Reviews

Under the Radar 2020: Susan and Constellations

Ahamefule J. Oluo presents his new theatrical concert, while Nick Payne’s Broadway drama is revived in Mandarin.

A scene from Susan at the Public Theater.
A scene from Susan at the Public Theater.
(© Haley Freedlund/Naomi Ishisaka)

Susan

Four years ago, Ahamefule J. Oluo introduced audiences at the Public Theater's Under the Radar festival to his dad in Now I'm Fine, a jazz opera that blended extended sections of solo storytelling with a wall of sound provided by a 17-piece big band. Sam Oluo came to the United States from Nigeria, fathered two children with Oluo's American mom, and then went back home. The younger Oluo had only one encounter with his dad before his death, and it was a disappointing one at that.

Now I'm Fine explored the damaging and lingering effects of parental abandonment. Oluo's latest Under the Radar entry, Susan, continues the story and reframes it around his mother, who goes from Midwestern wife with dreams of a singing career to impoverished single mom dealing with Section 8 housing and a revolving door of abusive boyfriends. At the same time, it details a trip Oluo took to his father's homeland in an effort to meet the family he never knew.

Oluo is a true theatrical polymath: He's a writer, comedian, bandleader, composer, and trumpeter. Like Now I'm Fine, Susan features bleakly humorous stand-up-style monologues followed by new and visceral jazz compositions performed as a sort of commentary. Oluo joins the band on trumpet, and while they're only a handful of players, the sound they produce is unreal. If you love being showered with music by a terrific brass band, this is your show. Glamazon singers Tiffany Wilson and Okanomodé add to the intensity with their ferocious vocals.

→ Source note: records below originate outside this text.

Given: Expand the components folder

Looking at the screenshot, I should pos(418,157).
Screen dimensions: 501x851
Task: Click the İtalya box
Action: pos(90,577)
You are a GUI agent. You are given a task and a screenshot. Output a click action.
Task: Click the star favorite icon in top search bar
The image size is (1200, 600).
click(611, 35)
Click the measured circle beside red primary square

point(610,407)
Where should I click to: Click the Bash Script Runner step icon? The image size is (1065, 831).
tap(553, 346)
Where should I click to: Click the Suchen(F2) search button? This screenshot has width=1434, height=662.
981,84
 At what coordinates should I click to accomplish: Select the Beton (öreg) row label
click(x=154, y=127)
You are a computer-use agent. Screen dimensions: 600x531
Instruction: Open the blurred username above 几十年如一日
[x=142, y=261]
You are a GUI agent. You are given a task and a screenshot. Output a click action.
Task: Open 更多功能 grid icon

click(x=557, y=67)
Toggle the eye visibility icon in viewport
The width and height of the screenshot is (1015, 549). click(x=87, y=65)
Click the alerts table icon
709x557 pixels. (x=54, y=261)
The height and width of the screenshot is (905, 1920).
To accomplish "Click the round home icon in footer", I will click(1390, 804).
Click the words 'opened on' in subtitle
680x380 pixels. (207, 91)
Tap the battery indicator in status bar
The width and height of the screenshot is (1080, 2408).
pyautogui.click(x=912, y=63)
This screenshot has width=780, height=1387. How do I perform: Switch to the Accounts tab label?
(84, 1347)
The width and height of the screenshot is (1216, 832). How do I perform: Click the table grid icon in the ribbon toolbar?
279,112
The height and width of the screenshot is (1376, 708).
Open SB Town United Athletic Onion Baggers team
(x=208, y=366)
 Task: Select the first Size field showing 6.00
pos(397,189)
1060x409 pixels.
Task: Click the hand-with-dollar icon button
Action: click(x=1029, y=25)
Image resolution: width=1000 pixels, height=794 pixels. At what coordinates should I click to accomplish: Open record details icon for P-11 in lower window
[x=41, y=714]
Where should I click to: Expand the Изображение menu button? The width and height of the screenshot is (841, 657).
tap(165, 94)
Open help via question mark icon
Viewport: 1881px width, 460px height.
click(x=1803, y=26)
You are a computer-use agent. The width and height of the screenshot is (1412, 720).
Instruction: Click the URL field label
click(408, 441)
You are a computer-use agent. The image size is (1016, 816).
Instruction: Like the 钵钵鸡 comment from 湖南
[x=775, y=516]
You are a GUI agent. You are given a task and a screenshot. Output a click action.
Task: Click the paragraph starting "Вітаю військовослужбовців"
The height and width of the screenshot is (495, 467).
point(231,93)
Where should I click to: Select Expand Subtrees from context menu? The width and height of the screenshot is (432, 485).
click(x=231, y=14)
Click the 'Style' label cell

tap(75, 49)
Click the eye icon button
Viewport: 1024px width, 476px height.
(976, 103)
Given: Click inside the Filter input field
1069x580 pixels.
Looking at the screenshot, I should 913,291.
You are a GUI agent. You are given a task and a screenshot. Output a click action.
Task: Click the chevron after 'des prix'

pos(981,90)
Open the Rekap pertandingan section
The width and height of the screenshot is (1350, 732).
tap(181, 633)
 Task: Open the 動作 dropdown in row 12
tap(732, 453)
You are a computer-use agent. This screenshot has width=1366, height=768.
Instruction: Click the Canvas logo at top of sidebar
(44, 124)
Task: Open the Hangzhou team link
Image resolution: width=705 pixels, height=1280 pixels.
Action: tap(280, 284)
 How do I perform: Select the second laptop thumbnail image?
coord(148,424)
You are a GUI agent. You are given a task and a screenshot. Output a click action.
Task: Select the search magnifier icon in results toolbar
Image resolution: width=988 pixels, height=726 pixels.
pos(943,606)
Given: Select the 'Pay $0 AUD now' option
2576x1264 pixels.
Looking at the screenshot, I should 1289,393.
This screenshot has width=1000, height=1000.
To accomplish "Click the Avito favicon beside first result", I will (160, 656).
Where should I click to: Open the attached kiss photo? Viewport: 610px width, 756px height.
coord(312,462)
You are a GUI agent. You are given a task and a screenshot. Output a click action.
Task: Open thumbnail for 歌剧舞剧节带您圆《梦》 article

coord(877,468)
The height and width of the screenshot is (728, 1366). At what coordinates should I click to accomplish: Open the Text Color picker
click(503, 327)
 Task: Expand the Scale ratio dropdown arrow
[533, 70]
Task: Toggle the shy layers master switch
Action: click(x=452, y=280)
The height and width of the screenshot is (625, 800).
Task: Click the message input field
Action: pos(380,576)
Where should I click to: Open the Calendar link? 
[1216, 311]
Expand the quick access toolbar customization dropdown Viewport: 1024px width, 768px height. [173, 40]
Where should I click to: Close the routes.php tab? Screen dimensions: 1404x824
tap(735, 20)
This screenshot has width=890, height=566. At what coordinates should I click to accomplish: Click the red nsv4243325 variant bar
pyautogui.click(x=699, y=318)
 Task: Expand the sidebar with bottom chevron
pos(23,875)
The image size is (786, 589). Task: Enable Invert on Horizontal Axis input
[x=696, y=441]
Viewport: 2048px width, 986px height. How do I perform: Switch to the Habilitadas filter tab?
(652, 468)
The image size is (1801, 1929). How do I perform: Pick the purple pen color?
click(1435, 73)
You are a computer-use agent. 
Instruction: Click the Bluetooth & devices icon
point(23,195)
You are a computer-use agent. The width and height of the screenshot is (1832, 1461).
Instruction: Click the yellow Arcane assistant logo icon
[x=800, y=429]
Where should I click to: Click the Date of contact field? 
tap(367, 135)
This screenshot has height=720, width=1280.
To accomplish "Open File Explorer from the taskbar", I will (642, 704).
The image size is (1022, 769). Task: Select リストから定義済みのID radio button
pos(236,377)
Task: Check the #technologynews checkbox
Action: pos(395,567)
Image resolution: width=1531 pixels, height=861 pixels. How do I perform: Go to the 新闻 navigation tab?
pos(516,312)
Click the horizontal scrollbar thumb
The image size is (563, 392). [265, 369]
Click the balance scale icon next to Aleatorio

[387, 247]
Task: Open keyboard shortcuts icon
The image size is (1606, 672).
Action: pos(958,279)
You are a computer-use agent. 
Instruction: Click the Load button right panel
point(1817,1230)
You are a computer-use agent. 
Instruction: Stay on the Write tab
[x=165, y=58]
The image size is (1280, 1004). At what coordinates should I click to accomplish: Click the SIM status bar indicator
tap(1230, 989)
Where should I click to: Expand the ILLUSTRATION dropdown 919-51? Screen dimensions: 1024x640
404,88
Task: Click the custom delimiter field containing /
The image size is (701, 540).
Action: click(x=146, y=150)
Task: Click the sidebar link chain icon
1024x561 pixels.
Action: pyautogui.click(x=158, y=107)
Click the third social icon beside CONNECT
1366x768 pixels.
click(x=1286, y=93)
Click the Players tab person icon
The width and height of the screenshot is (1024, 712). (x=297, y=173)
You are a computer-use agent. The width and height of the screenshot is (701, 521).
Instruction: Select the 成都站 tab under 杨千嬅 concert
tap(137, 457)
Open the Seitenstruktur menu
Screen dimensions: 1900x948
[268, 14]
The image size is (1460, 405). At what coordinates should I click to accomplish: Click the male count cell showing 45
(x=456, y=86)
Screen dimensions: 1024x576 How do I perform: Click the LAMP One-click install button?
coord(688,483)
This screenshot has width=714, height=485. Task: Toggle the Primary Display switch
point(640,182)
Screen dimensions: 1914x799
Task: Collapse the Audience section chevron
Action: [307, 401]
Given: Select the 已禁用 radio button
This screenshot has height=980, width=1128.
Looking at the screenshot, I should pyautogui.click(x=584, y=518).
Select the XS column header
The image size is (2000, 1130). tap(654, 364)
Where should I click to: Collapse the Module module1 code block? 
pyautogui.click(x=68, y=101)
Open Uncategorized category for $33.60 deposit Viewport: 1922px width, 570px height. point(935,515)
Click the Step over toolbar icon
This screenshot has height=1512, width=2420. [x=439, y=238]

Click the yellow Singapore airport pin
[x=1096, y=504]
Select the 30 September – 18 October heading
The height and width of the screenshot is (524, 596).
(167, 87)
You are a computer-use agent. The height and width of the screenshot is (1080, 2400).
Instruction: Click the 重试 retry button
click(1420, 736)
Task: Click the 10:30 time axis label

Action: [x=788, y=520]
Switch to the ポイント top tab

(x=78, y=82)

Susan, cowritten with Oluo's wife, Shrill author and producer Lindy West, and directed by Jennifer Zeyl, is less cohesive than Now I'm Fine. It lacks a complete dramatic through line, which diminishes the emotional power of the story and makes it feel like it just stops instead of ending. It has the potential to be as powerful as his past piece, but in this state, it's more like a series of half-finished thoughts building to a catharsis that's not quite there.

However, Oluo is so charming that it almost doesn't matter. He really knows how to draw an audience into his stories, and that's impressive in its own right. If I could watch and listen to him for hours more, I would be just fine.


A scene from Constellations at La MaMa.
A scene from Constellations at La MaMa.
(© Yang Yang)

Constellations

In Nick Payne's Constellations, a beekeeper and a physicist meet, fall in love, break up, get engaged, and succumb to illness over and over in different permutations. Payne's 2012 drama, which premiered on Broadway in 2015 with Jake Gyllenhaal and Ruth Wilson, is a theatrical examination of parallel-universe theories, where we simultaneously exist here and elsewhere in slightly altered versions that make slightly altered decisions.

The first New York revival of the play, part of the Under the Radar festival at La MaMa, hails from Beijing's Théâtre du Rêve Expérimental and director Wang Chong. This Constellations is far different from the one we experienced at Manhattan Theatre Club several years ago, however, and not just because it's presented in Mandarin with English subtitles.

Chong's Constellations is basically a film that's being shot in front of us. The two live actors, Wang Xiaohuan (as cosmologist Liu Mei) and Li Jialong (as beekeeper Du Lei) aren't acting for the audience; they're delivering their performances to 12 different cameras situated around the circular perimeter of the stage. We watch the action on a movie screen to get the full effect of their facial expressions, body language, and emotions, as they're quite often not facing the spectators.

The performers do a fine job of delivering cinema-size performances, but Constellations isn't a play that benefits from that. Every exaggerated laugh, every extreme close-up on their eyes betrays the smallness of the text and disconnects us from the sentiments Payne is expressing throughout. It's easier to connect to the live hamster that runs on a wheel at center stage for the duration of the production. This hamster does first-rate work with the hardest job.

In a parallel universe, this Constellations might be more emotional, but in the one I'm living in, it wasn't nearly sensitive enough to fully succeed.